Figure 4.

Hypoxia-primed monocytes/macrophages promote postinfarction myocardial repair in vivo. (A) Schematic protocol of intramyocardial injection. The animals were monitored for 28 days. (B) Representative laser confocal microscopy images of M_N- and M_H-polarized macrophages. Scale bar: 50 μm. (C) Cumulative survival curve (Kaplan-Meier survival plot) of MI mice after macrophage transplantation and sham-operated mice (n = 46 for MI followed by M_N macrophage transfer, n = 36 for MI followed by M_H macrophage transfer, n = 20 for MI followed by vehicle transfer, and n = 10 for sham-operated mice). (D) The heart weight-to-body weight (HW/BW) ratio was significantly decreased in the MI mice following the M_H macrophage transfer. (E) Left ventricular ejection fraction (LVEF), fractional shortening (LVFS), left ventricular internal diameter at end-systole (LVID, s) and left ventricular volume at end-systole (LV, Vol, s) were measured by echocardiography and are presented. (F) Trichrome staining of longitudinal sections showed enlarged hearts after MI. Scale bar: 1 mm. (G) Quantification of the fibrotic area and LV thickness relative to the myocardium in transverse sections demonstrated a significant decrease in scar formation in the hypoxia-treated MI mice and an increase in scar formation in the hyperoxia-treated mice. (H) Representative images of infarct areas stained with picrosirius red visualized under polarized light.

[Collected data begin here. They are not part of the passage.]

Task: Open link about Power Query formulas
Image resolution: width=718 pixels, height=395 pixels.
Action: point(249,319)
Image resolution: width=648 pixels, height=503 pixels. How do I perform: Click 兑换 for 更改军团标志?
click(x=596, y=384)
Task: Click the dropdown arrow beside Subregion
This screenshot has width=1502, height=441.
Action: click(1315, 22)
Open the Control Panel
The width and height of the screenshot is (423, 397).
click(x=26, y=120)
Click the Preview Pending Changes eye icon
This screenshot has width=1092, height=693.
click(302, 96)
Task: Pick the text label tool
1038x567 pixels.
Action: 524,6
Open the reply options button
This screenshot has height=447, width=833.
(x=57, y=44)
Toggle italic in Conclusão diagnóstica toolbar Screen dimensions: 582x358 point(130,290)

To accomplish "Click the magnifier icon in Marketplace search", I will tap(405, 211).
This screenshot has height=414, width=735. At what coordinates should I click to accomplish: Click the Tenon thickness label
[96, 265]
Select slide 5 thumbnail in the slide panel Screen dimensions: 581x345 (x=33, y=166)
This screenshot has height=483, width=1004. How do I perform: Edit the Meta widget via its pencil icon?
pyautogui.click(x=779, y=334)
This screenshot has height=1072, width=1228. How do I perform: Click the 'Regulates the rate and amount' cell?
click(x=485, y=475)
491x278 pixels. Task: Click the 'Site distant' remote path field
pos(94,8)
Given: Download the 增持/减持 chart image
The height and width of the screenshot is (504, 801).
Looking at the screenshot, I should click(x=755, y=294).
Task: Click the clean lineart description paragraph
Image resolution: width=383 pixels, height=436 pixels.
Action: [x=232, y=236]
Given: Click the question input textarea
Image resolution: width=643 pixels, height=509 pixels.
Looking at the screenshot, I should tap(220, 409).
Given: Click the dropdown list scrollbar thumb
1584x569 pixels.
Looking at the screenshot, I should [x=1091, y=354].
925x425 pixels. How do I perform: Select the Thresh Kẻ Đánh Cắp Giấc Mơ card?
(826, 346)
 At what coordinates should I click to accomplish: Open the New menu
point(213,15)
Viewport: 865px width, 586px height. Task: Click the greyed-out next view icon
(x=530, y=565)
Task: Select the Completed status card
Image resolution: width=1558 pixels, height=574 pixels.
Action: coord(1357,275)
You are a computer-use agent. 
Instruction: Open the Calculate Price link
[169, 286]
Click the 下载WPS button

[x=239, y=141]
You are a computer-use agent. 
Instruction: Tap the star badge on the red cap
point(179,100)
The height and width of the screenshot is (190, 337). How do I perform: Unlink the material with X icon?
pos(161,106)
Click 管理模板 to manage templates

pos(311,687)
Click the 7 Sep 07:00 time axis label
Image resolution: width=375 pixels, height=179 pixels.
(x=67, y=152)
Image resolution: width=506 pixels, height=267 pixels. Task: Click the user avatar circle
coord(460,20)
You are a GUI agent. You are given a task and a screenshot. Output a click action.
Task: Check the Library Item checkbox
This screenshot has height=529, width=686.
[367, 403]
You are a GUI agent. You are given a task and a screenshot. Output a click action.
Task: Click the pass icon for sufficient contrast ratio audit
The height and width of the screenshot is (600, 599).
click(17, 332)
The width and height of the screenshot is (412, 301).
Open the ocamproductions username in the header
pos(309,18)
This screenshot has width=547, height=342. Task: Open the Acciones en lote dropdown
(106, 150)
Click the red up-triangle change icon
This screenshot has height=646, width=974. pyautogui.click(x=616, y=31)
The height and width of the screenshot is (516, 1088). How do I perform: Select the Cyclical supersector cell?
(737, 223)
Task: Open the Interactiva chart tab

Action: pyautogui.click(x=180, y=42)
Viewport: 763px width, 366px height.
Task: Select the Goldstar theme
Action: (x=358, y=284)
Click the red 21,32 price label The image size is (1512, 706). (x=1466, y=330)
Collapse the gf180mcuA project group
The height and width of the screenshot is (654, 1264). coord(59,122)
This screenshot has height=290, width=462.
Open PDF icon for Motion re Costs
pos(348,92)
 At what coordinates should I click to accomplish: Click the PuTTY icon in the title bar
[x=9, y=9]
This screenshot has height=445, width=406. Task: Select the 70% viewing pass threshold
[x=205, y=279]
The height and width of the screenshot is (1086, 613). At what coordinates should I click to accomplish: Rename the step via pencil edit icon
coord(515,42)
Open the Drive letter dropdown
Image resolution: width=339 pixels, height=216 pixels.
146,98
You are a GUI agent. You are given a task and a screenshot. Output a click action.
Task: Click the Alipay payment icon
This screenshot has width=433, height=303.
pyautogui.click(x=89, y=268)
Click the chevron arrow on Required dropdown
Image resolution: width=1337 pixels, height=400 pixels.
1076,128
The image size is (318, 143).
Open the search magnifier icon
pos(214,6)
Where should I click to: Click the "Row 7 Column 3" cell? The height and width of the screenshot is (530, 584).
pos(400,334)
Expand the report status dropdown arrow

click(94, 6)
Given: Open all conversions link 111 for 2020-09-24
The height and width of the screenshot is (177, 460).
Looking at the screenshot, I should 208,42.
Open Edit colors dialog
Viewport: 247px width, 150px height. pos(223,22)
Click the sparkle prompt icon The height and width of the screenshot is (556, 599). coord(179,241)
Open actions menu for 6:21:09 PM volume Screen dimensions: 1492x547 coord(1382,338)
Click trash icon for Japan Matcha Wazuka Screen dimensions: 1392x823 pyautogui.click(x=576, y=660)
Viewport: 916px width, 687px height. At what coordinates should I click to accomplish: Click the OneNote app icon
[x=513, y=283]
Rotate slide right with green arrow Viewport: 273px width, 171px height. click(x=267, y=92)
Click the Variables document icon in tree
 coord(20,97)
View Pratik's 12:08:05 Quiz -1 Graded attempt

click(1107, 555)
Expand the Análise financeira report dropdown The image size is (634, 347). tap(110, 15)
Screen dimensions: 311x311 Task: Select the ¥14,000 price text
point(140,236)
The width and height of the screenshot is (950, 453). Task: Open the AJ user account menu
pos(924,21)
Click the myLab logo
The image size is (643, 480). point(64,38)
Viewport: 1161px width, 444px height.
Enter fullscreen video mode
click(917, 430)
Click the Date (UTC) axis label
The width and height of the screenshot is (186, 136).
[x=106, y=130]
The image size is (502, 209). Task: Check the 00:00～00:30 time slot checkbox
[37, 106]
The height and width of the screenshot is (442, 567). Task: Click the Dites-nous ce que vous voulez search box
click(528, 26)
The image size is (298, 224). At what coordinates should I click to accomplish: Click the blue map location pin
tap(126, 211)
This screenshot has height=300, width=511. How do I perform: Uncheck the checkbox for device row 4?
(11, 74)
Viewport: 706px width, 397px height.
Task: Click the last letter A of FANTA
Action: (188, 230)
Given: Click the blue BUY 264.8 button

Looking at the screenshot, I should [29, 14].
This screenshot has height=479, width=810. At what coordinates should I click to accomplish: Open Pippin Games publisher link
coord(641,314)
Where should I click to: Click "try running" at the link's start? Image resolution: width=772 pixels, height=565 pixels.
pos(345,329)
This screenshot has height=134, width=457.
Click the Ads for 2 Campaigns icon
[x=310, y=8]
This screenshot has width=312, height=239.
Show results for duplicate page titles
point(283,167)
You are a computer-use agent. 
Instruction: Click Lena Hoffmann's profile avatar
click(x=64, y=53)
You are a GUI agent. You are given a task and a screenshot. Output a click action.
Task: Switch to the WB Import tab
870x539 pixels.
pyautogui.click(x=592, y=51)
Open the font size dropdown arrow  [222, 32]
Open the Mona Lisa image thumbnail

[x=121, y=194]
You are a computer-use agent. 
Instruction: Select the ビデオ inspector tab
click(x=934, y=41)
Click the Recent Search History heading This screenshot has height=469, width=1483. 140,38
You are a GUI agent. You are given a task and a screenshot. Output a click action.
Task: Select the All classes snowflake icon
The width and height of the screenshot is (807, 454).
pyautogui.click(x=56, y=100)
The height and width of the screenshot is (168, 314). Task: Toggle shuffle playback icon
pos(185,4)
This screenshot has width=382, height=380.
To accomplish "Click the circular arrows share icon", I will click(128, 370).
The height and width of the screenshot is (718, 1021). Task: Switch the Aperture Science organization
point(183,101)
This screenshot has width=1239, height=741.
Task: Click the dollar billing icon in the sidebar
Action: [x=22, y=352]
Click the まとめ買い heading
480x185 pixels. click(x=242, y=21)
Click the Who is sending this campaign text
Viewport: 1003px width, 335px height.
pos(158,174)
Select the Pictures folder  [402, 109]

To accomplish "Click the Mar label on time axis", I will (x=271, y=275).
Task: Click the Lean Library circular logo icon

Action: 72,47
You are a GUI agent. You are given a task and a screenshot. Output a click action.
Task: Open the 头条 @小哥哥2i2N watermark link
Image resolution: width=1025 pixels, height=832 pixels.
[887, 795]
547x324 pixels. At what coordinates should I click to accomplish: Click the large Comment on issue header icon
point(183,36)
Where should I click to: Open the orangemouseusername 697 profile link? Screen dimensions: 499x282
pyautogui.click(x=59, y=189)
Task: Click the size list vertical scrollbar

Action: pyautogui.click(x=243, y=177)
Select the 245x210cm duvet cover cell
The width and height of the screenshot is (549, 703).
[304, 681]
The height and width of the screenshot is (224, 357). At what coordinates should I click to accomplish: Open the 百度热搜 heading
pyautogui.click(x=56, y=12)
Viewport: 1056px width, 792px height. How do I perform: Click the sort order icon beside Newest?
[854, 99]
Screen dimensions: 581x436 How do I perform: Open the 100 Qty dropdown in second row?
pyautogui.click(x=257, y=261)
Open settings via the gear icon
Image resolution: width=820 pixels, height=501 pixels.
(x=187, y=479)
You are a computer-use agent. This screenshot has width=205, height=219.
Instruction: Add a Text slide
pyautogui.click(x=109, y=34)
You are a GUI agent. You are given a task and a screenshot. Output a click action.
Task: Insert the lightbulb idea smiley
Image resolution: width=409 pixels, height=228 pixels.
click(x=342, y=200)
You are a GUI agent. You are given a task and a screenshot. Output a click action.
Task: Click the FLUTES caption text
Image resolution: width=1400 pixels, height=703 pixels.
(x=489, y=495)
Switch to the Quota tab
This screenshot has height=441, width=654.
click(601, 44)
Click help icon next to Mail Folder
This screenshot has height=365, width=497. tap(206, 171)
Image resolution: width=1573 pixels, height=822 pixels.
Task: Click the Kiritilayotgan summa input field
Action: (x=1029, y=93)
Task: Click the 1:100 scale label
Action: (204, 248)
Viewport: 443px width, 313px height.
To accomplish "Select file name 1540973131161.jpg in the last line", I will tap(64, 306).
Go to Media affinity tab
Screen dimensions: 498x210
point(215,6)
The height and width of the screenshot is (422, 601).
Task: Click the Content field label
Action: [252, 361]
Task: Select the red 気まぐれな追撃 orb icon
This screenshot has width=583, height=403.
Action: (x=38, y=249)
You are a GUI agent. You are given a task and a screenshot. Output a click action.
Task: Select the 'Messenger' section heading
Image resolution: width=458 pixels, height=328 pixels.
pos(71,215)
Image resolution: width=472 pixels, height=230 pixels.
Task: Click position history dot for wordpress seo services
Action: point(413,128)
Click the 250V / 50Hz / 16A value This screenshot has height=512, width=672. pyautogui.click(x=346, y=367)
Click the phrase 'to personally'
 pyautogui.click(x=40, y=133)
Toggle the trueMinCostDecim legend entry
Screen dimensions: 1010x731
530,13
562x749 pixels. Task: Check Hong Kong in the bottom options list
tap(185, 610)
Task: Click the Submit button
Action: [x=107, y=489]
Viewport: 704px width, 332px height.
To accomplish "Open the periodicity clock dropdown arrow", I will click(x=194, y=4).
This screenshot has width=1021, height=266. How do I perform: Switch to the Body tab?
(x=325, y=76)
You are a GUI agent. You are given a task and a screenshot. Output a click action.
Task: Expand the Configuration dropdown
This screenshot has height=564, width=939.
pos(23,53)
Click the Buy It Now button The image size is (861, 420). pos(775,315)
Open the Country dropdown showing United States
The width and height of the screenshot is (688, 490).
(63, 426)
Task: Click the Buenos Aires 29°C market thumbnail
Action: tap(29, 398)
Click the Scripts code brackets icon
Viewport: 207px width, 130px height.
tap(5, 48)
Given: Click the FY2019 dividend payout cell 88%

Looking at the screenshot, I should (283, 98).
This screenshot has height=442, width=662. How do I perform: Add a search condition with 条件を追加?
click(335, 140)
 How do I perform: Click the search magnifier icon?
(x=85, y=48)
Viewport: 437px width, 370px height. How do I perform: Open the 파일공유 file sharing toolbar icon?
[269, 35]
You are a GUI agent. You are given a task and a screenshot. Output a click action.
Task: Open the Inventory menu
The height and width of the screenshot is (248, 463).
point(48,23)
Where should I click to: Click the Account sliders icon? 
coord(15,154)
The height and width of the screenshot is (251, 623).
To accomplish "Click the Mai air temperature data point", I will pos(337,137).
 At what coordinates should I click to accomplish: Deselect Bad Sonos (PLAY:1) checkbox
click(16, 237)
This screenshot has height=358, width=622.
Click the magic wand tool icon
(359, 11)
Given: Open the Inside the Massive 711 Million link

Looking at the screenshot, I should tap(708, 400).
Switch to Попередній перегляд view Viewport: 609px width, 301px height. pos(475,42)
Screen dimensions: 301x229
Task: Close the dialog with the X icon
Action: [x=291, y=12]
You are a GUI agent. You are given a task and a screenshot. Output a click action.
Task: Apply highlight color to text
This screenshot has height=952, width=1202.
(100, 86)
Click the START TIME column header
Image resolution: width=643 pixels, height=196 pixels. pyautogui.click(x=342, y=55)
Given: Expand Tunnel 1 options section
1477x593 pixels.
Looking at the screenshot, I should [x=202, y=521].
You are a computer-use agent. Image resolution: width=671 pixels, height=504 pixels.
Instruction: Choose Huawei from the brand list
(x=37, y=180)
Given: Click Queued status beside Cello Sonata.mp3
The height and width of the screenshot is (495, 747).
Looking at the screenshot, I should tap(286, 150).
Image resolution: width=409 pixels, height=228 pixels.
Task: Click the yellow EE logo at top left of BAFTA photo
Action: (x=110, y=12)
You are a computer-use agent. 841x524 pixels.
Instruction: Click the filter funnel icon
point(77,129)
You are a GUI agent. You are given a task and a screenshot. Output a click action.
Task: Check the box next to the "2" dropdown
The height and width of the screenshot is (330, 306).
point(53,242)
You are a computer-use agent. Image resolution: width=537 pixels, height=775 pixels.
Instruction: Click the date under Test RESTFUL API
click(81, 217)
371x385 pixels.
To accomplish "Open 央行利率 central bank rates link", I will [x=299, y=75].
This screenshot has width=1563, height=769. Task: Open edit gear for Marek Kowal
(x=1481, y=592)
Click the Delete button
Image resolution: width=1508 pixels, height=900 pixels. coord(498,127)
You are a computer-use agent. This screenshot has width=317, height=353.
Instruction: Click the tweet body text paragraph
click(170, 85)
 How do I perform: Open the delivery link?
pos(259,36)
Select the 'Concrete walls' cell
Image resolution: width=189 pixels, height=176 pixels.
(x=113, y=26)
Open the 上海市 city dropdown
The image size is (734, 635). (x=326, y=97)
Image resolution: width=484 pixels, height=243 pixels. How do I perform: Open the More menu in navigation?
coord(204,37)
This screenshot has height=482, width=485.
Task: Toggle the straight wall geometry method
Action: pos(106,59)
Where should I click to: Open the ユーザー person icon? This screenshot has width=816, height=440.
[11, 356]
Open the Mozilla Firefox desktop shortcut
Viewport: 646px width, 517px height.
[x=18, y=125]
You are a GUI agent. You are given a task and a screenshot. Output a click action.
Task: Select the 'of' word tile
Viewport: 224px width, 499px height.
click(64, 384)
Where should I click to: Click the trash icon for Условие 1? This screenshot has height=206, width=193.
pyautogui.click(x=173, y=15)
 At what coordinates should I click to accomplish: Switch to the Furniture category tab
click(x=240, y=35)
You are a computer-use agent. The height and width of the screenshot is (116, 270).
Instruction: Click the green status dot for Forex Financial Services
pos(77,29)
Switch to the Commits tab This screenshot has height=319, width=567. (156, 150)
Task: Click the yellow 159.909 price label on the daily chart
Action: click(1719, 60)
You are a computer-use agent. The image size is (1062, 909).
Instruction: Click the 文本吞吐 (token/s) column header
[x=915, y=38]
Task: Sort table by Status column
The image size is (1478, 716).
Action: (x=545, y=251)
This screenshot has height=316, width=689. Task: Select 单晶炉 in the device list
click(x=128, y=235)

Scale bar: 100 μm. (I) Quantification of picrosirius red polarized light analysis in the infarct areas of MI mice. Dot-plots represent data from individual mice. Statistical significance was determined by a log-rank test (C), two-way ANOVA followed by Sidak's multiple comparisons test (D, E, G) or Kruskal-Wallis test followed by Dunn's posttest to correct for multiple comparisons (G). *P < 0.05, **P < 0.01 and ***P < 0.001 compared to the corresponding control.